### Stated goal
Reproduce every one of the following records verbatim, keeping each line unchanged and in its original order.
----
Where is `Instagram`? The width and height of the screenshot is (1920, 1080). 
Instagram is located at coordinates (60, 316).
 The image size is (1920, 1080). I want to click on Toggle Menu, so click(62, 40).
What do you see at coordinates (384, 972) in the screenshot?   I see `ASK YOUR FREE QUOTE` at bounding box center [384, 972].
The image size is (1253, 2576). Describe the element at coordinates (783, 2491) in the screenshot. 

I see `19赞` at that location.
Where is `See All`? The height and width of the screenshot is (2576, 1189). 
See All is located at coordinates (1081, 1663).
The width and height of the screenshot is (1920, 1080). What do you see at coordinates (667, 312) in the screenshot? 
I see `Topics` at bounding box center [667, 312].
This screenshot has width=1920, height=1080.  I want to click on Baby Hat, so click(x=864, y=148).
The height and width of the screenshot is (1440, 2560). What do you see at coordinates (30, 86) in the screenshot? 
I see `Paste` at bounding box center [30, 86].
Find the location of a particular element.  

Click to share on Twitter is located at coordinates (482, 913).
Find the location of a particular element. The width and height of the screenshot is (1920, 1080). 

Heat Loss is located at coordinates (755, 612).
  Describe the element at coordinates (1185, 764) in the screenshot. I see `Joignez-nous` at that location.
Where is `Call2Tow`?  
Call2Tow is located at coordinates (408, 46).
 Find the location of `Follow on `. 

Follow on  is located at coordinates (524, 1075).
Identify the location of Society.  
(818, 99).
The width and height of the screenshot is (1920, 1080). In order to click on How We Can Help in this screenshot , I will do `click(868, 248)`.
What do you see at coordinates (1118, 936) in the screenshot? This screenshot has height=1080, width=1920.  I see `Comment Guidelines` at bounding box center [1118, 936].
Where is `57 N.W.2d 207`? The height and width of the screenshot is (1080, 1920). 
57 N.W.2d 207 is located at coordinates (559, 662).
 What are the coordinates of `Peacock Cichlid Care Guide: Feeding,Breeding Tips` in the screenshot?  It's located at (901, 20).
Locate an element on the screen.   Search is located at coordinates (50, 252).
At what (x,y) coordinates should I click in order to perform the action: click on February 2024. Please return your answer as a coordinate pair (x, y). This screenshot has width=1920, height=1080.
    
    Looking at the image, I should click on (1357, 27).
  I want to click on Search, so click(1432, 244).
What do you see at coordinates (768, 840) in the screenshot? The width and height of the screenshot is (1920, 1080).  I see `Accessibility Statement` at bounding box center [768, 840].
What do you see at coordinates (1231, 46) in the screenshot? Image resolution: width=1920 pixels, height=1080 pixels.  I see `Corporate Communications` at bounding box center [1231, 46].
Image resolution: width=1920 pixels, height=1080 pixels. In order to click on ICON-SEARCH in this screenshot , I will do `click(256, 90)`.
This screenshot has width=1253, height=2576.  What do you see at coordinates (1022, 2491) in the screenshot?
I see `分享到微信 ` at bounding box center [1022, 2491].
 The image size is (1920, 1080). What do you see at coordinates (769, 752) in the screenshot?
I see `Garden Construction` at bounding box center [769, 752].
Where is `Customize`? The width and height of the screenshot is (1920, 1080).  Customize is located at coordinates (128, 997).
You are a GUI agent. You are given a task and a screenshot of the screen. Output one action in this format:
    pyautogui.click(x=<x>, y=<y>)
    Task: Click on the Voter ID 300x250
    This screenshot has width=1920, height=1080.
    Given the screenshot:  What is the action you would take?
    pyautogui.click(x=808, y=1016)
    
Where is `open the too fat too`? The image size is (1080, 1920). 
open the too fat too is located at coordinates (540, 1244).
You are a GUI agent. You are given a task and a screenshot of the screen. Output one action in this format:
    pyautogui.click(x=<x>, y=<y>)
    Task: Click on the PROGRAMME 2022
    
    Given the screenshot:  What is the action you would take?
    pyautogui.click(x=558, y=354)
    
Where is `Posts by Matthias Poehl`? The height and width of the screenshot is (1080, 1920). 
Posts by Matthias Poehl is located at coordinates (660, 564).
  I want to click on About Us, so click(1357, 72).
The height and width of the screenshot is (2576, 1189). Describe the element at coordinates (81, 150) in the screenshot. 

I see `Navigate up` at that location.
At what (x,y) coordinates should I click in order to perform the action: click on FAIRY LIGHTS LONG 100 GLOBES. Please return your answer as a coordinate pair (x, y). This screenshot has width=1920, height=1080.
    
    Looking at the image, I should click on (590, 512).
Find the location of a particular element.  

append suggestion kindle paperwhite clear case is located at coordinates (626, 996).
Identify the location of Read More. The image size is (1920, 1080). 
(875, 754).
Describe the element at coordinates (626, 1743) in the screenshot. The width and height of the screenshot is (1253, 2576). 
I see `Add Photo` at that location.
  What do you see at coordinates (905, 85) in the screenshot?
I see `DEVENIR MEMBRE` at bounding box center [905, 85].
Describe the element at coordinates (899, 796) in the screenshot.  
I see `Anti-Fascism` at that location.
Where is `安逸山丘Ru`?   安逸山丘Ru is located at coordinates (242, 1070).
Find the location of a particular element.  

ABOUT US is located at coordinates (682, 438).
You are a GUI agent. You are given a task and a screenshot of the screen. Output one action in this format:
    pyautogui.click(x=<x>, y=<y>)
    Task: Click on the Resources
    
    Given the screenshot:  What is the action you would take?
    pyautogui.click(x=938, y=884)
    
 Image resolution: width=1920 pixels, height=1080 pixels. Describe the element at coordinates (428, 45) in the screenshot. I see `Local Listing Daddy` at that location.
----
### Solution
Where is `Instagram`? The width and height of the screenshot is (1920, 1080). 
Instagram is located at coordinates (60, 316).
 The image size is (1920, 1080). I want to click on Toggle Menu, so click(62, 40).
What do you see at coordinates (384, 972) in the screenshot?   I see `ASK YOUR FREE QUOTE` at bounding box center [384, 972].
The image size is (1253, 2576). Describe the element at coordinates (783, 2491) in the screenshot. 

I see `19赞` at that location.
Where is `See All`? The height and width of the screenshot is (2576, 1189). 
See All is located at coordinates (1081, 1663).
The width and height of the screenshot is (1920, 1080). What do you see at coordinates (667, 312) in the screenshot? 
I see `Topics` at bounding box center [667, 312].
This screenshot has width=1920, height=1080.  I want to click on Baby Hat, so click(x=864, y=148).
The height and width of the screenshot is (1440, 2560). What do you see at coordinates (30, 86) in the screenshot? 
I see `Paste` at bounding box center [30, 86].
Find the location of a particular element.  

Click to share on Twitter is located at coordinates (482, 913).
Find the location of a particular element. The width and height of the screenshot is (1920, 1080). 

Heat Loss is located at coordinates (755, 612).
  Describe the element at coordinates (1185, 764) in the screenshot. I see `Joignez-nous` at that location.
Where is `Call2Tow`?  
Call2Tow is located at coordinates (408, 46).
 Find the location of `Follow on `. 

Follow on  is located at coordinates (524, 1075).
Identify the location of Society.  
(818, 99).
The width and height of the screenshot is (1920, 1080). In order to click on How We Can Help in this screenshot , I will do `click(868, 248)`.
What do you see at coordinates (1118, 936) in the screenshot? This screenshot has height=1080, width=1920.  I see `Comment Guidelines` at bounding box center [1118, 936].
Where is `57 N.W.2d 207`? The height and width of the screenshot is (1080, 1920). 
57 N.W.2d 207 is located at coordinates (559, 662).
 What are the coordinates of `Peacock Cichlid Care Guide: Feeding,Breeding Tips` in the screenshot?  It's located at (901, 20).
Locate an element on the screen.   Search is located at coordinates (50, 252).
At what (x,y) coordinates should I click in order to perform the action: click on February 2024. Please return your answer as a coordinate pair (x, y). This screenshot has width=1920, height=1080.
    
    Looking at the image, I should click on (1357, 27).
  I want to click on Search, so click(1432, 244).
What do you see at coordinates (768, 840) in the screenshot? The width and height of the screenshot is (1920, 1080).  I see `Accessibility Statement` at bounding box center [768, 840].
What do you see at coordinates (1231, 46) in the screenshot? Image resolution: width=1920 pixels, height=1080 pixels.  I see `Corporate Communications` at bounding box center [1231, 46].
Image resolution: width=1920 pixels, height=1080 pixels. In order to click on ICON-SEARCH in this screenshot , I will do `click(256, 90)`.
This screenshot has width=1253, height=2576.  What do you see at coordinates (1022, 2491) in the screenshot?
I see `分享到微信 ` at bounding box center [1022, 2491].
 The image size is (1920, 1080). What do you see at coordinates (769, 752) in the screenshot?
I see `Garden Construction` at bounding box center [769, 752].
Where is `Customize`? The width and height of the screenshot is (1920, 1080).  Customize is located at coordinates (128, 997).
You are a GUI agent. You are given a task and a screenshot of the screen. Output one action in this format:
    pyautogui.click(x=<x>, y=<y>)
    Task: Click on the Voter ID 300x250
    This screenshot has width=1920, height=1080.
    Given the screenshot:  What is the action you would take?
    pyautogui.click(x=808, y=1016)
    
Where is `open the too fat too`? The image size is (1080, 1920). 
open the too fat too is located at coordinates (540, 1244).
You are a GUI agent. You are given a task and a screenshot of the screen. Output one action in this format:
    pyautogui.click(x=<x>, y=<y>)
    Task: Click on the PROGRAMME 2022
    
    Given the screenshot:  What is the action you would take?
    pyautogui.click(x=558, y=354)
    
Where is `Posts by Matthias Poehl`? The height and width of the screenshot is (1080, 1920). 
Posts by Matthias Poehl is located at coordinates (660, 564).
  I want to click on About Us, so click(1357, 72).
The height and width of the screenshot is (2576, 1189). Describe the element at coordinates (81, 150) in the screenshot. 

I see `Navigate up` at that location.
At what (x,y) coordinates should I click in order to perform the action: click on FAIRY LIGHTS LONG 100 GLOBES. Please return your answer as a coordinate pair (x, y). This screenshot has width=1920, height=1080.
    
    Looking at the image, I should click on (590, 512).
Find the location of a particular element.  

append suggestion kindle paperwhite clear case is located at coordinates (626, 996).
Identify the location of Read More. The image size is (1920, 1080). 
(875, 754).
Describe the element at coordinates (626, 1743) in the screenshot. The width and height of the screenshot is (1253, 2576). 
I see `Add Photo` at that location.
  What do you see at coordinates (905, 85) in the screenshot?
I see `DEVENIR MEMBRE` at bounding box center [905, 85].
Describe the element at coordinates (899, 796) in the screenshot.  
I see `Anti-Fascism` at that location.
Where is `安逸山丘Ru`?   安逸山丘Ru is located at coordinates (242, 1070).
Find the location of a particular element.  

ABOUT US is located at coordinates (682, 438).
You are a GUI agent. You are given a task and a screenshot of the screen. Output one action in this format:
    pyautogui.click(x=<x>, y=<y>)
    Task: Click on the Resources
    
    Given the screenshot:  What is the action you would take?
    pyautogui.click(x=938, y=884)
    
 Image resolution: width=1920 pixels, height=1080 pixels. Describe the element at coordinates (428, 45) in the screenshot. I see `Local Listing Daddy` at that location.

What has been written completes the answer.